Volcanic eruptions evoke images of lava, fire, and destruction; however, this is not always the case. The Plinian eruption of Mount Vesuvius around 4,000 years ago — 2,000 years before the one that buried the Roman city of Pompeii — left a remarkably intact glimpse into Early Bronze Age village life in the Campania region of Southern Italy.
The village of Afragola was situated near present-day Naples, about 10 miles from Mount Vesuvius. Following the eruption, the village was encased in meters of ash, mud, and alluvial sediments, which lent a surprising degree of protection to the site, a rarity for archaeological sites from this era in Europe. Owing to the level of preservation and the diversity of preserved plants at the site, researchers were interested to see if they could pinpoint the time of year when the eruption occurred.
The village of Afragola was excavated over an area of 5,000 square meters, making it among the most extensively investigated sites of the Early Bronze Age in Italy, with a large group of archaeologists who meticulously carried out the sampling.
UConn Department of Anthropology researcher Tiziana Matarazzo ’14 (Ph.D.) and coauthors and archaeologists Monica Stanzione, Giuliana Boenzi, and Elena Laforgia from the Soprintendenza of Archeology, Fine Arts and Landscape for the Metropolitan Area of Naples and Polo Museale Campania to tell the story of Afragola and have published their most recent findings in the Journal of Archaeological Science: Reports.
“The site is exceptional, because Afragola was buried by a gigantic eruption of Vesuvius, and it tells us a lot about the people who lived there, and the local habitat. In this case, by finding fruits and agricultural materials, we were able to identify the season of the eruption, which is usually impossible,” says Matarazzo.

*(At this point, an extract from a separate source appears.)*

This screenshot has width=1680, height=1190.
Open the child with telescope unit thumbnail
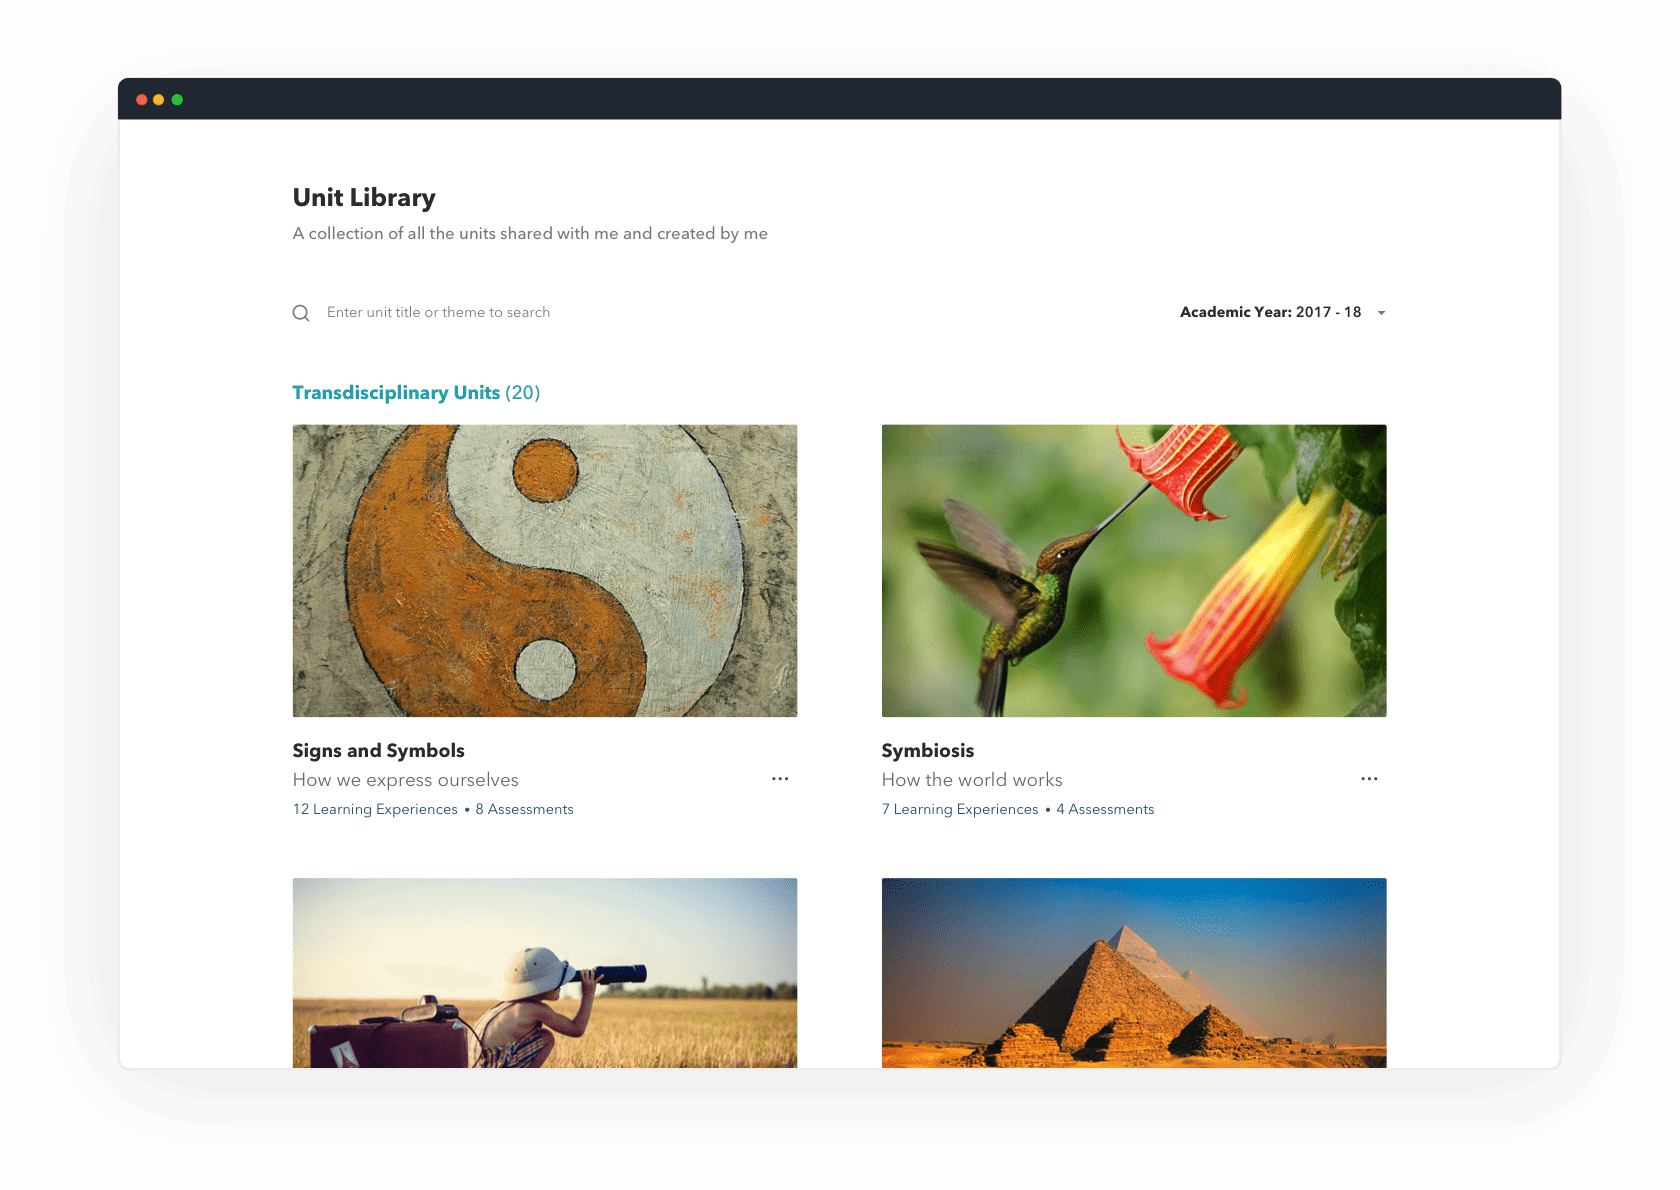click(545, 973)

Matarazzo explains that the course of the eruption happened in different phases, starting with a dramatic explosion that sent debris traveling primarily to the northeast. This gave the villagers time to flee, which is why the site does not contain human remains as other sites like Pompeii do, but it does contain several footprints of adults and children fleeing the area. Then the direction of the wind changed, bringing a copious amount of ash toward Afragola.
“The last phase brought mostly ash and water — called the phreatomagmatic phase — mainly dispersed to the west and northwest up to a distance of about 25 km from the volcano,” Matarazzo explains. “This last phase is also what completely buried the village. The thick layer of volcanic material replaced the molecules of the vegetal macro-remains and produced perfect casts in a material called cinerite,” and these conditions meant the materials were resistant to degradation, even after several millennia.
“Leaves that were in the woods nearby were also covered by mud and ash which was not super-hot, so we have beautiful imprints of the leaves in the cinerite,” she says.
The village offers a rare glimpse at how people lived in Italy in the Early Bronze Age, the researchers say.
“In Campania at this time, we have huts, but in Greece, they had palaces,” Matarazzo says. “These people probably lived in groups with maybe one or more persons was the head of the group.”
There was also one storage building in the village where all the grains and various agricultural goods and fruits were gathered from nearby woods to be stored and likely shared with the whole community.
Fortunately for this study, unlike the other huts in the village, the plant food warehouse caught fire probably due to the arrival of pyroclastic materials. Its collapse made indirect carbonization of the stored vegetal materials possible.
Matarazzo says the Bronze Age Campanian Plain was home to a rich diversity of food sources, including a variety of grains and barley, hazelnuts, acorns, wild apples, dogwood, pomegranates, and cornelian cherry, all extraordinarily well-preserved in the aftermath of the volcanic eruption.
The evidence points toward the eruption happening in the fall, as the villagers amassed their food stores from the nearby woods. Matarazzo explains that imprints of leaves found at the base of the trees along with ripe fruits are very indicative of the seasonality.
Between climate change and development, Matarazzo explains the area looks vastly different from the way it once was. “The reason we found the site is because of the construction of a high-speed train line. “
For now, the researchers can reference the materials recovered from the site which are now housed off-site in a storage facility. The focus of future research includes a closer examination of animal bones found on site, including cattle, goats, pigs, and fish, as well as footprints, says Matarazzo.
“This eruption was so extraordinary that it changed the climate for many years afterward. The column of the Plinian eruption rose to basically the flight altitude of airplanes. It was unbelievable. The cover of ash was so deep that it left the site untouched for 4,000 years — no one even knew it was there. Now we get to learn about the people who lived there and tell their stories.”
This study would not have been possible without the Soprintendenza Archeologia Belle Arti e Paesaggio per l’Area Metropolitana di Napoli and the RFI-Italferr Team Ferrovie dello Stato Italiano.